My program loads a lot of data at start up and then calls debug.FreeOSMemory() so that any extra space is given back immediately.
loadDataIntoMem()
debug.FreeOSMemory()
after loading into memory , htop shows me the following for the process
VIRT RES SHR
11.6G 7629M 8000
But a call to runtime.ReadMemStats
shows me the following
Alloc 5593336608 5.3G
BuckHashSys 1574016 1.6M
HeapAlloc 5593336610 5.3G
HeapIdle 2607980544 2.5G
HeapInuse 7062446080 6.6G
HeapReleased 2607980544 2.5G
HeapSys 9670426624 9.1G
MCacheInuse 9600 9.4K
MCacheSys 16384 16K
MSpanInuse 106776176 102M
MSpanSys 115785728 111M
OtherSys 25638523 25M
StackInuse 589824 576K
StackSys 589824 576K
Sys 10426738360 9.8G
TotalAlloc 50754542056 48G
This was tried on go 1.4.2, 1.5.2 and 1.6.beta1
The effective memory consumption of your program will be Sys-HeapReleased
. This still won't be exactly what the OS reports, because the OS can choose to allocate memory how it sees fit based on the requests of the program.

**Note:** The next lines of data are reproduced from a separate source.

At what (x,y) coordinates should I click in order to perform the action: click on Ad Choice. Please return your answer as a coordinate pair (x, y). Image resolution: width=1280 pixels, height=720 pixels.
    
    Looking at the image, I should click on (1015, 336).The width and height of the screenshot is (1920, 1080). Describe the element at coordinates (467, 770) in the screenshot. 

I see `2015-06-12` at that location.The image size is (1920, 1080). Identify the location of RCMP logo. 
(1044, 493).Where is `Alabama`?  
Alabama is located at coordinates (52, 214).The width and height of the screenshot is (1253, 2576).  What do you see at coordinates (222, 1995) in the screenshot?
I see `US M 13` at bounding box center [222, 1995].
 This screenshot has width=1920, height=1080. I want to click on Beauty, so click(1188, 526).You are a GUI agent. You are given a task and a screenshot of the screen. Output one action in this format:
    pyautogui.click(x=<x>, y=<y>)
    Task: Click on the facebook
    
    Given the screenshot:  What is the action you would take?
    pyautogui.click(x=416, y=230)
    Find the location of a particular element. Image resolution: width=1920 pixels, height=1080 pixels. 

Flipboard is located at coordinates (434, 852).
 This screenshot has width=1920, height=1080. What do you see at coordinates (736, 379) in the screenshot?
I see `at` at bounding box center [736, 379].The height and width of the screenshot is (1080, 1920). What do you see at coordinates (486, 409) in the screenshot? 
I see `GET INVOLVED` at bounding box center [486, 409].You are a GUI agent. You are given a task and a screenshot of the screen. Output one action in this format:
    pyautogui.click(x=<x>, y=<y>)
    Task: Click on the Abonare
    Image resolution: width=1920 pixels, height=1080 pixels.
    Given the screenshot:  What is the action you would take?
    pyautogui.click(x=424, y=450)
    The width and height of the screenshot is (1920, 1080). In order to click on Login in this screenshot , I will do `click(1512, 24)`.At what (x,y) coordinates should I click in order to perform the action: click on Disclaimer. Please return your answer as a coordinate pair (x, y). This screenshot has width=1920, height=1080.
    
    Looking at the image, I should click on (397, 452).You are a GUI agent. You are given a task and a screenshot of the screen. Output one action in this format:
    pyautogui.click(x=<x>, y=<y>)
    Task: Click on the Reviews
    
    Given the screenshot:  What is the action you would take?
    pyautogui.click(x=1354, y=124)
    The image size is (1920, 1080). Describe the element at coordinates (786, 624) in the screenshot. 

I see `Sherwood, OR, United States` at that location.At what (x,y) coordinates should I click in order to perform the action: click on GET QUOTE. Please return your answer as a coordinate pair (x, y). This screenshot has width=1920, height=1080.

If your program runs for any appreciable amount of time, the excess memory will be offered back to the OS so there's no need to call debug.FreeOSMemory()
. It's also not the job of the garbage collector to keep memory as low as possible; the goal is to use memory as efficiently as possible. This requires some overhead, and room for future allocations.
If you're having trouble with memory usage, it would be a lot more productive to profile your program and see why you're allocating more than expected, instead of killing your process based on incorrect assumptions about memory.